“That’s one!” cried Barney.
Then he untied the little creatures and called for a table and set them upon it, and he drew out the harp and stool and gave it to the cockchafer. It seated itself and tuned the harp, while the princess and all her ladies stared and stared. Then it began to play and the mouse and the bumblebee began to dance; you’d have thought they’d had wings to their feet.
At that the princess let out a laugh that was twice as loud as the other.
“Thank you, princess,” said Barney, “that’s two.”
At that the princess stopped laughing and looked as glum as the grave. The cockchafer played, the others danced, faster and faster, but not a third laugh could they get out of the princess, and it seemed as though Barney were to lose his head after all. But the little mouse saw as well as Barney what was like to happen, and all of a sudden he whirled around and brought his tail, whack! across the bumblebee’s mouth. That set the bumblebee to coughing. It coughed and coughed as though it would cough its head off. Then the princess began to laugh for the third time.

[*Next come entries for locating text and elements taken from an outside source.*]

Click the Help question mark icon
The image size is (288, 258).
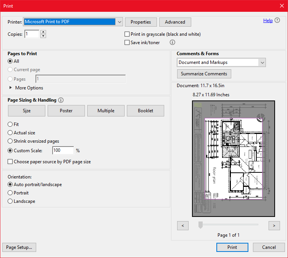[277, 21]
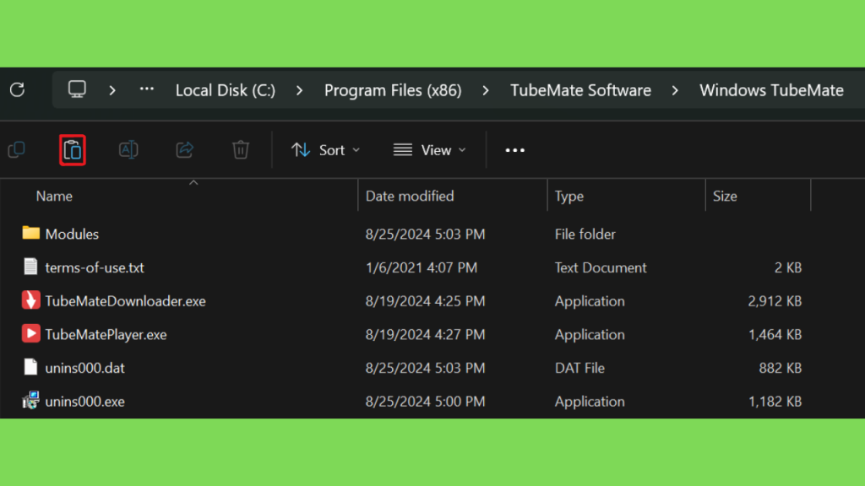The height and width of the screenshot is (486, 865).
Task: Open the Sort dropdown menu
Action: 325,150
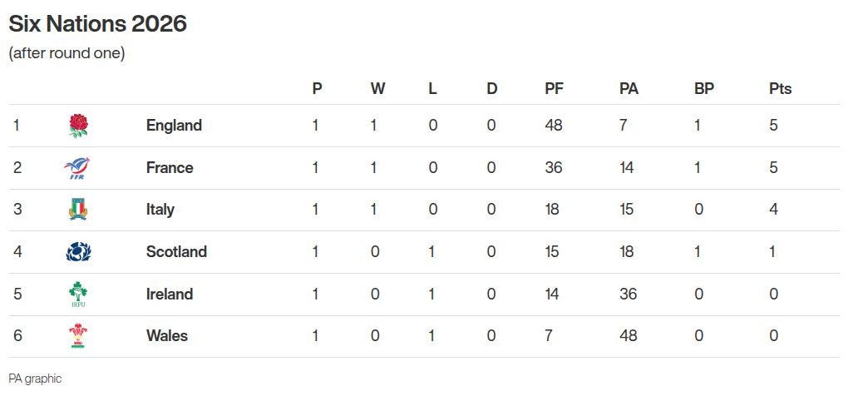The height and width of the screenshot is (396, 848).
Task: Click the PF column header
Action: [554, 89]
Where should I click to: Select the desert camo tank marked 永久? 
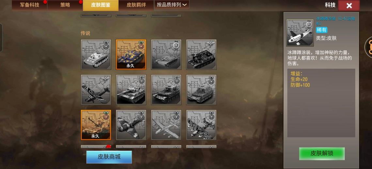[x=96, y=125]
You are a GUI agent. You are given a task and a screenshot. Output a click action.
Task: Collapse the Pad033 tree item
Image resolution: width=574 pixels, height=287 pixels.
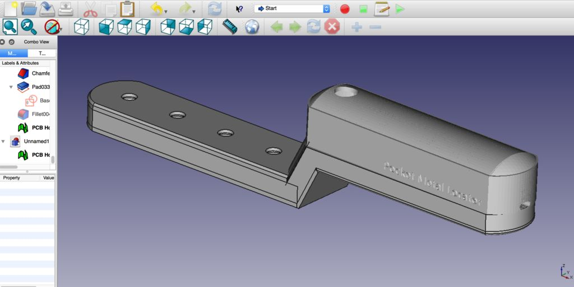[x=11, y=87]
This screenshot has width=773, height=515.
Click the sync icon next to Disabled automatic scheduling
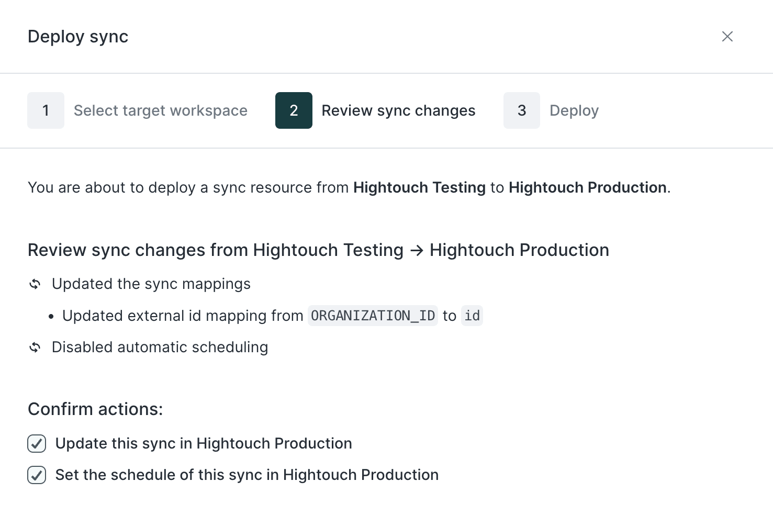[35, 347]
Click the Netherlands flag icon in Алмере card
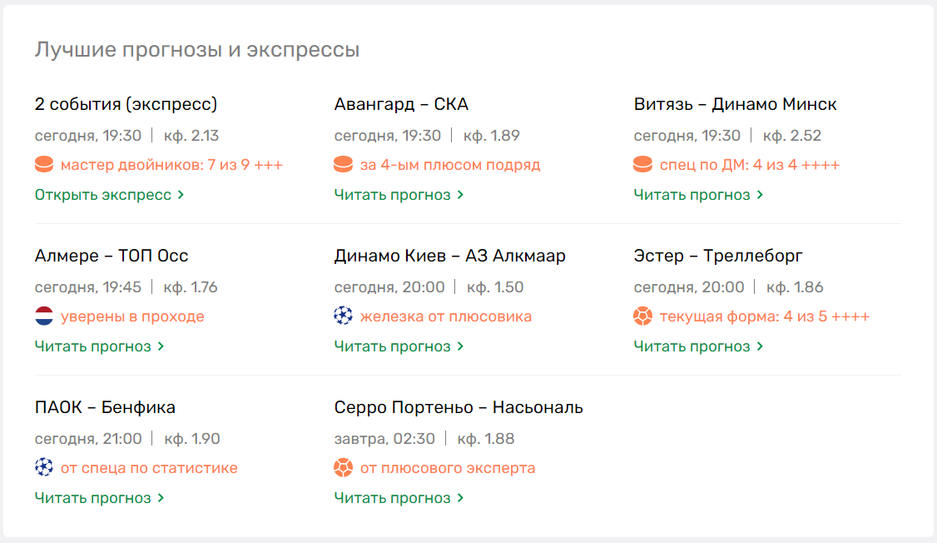 click(x=43, y=316)
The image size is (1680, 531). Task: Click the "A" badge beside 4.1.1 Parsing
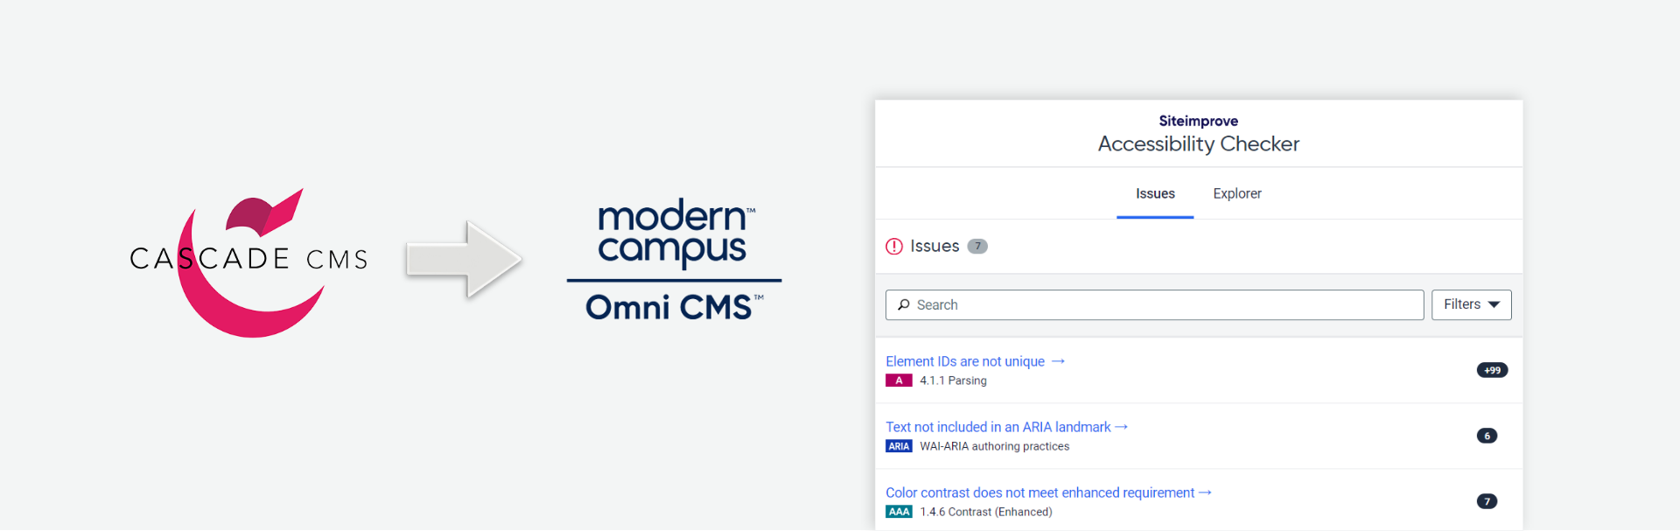pos(899,381)
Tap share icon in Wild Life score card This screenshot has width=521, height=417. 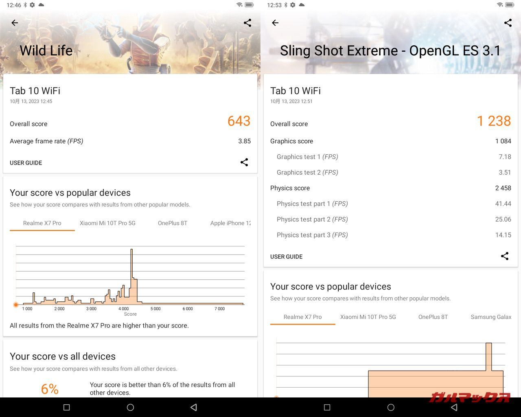(244, 162)
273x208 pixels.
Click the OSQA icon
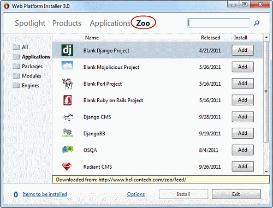pos(67,150)
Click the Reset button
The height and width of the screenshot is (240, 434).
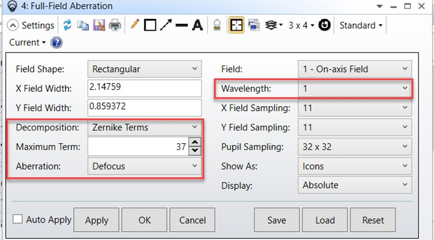coord(373,220)
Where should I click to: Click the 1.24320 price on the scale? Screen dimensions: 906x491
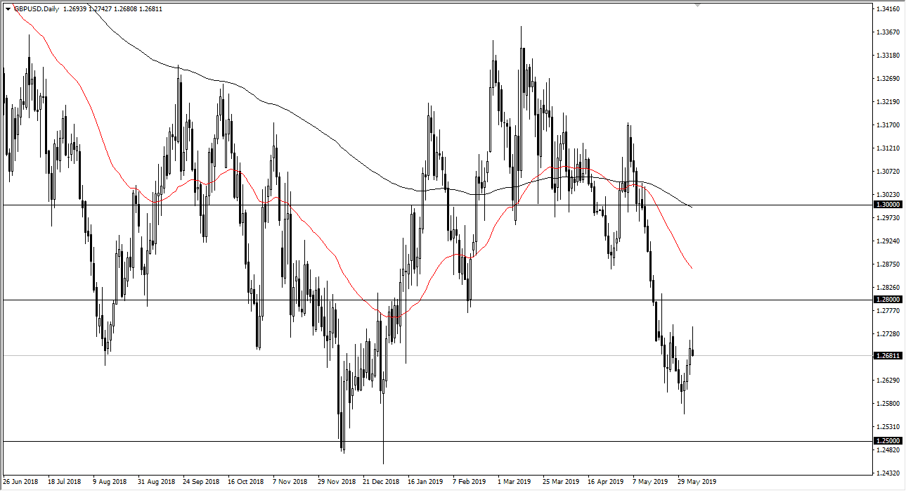coord(888,473)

The more it coughed the more she laughed till it seemed as though she might die of laughing.
“That makes the third time,” cried Barney, “and now I think you’ll own I’ve fairly won the princess.”
Well, no one could deny that, so he was taken to another grand room in the palace and there he was washed and combed and dressed in fine clothes, and when that was done, he looked so brave and straight and handsome that the princess was glad enough to have him for a husband.
They were married the next day, and a coach and four were sent to bring the old mother to the wedding. When she came and saw her own son, Barney, dressed in that way and holding a royal princess by the hand, she could hardly believe her eyes, and almost died of joy as the princess had of laughing. A great feast was made, and the little man in green was there, too, and feasted with the best of them, but nobody saw him for he had his red cap on his head, and that made him invisible.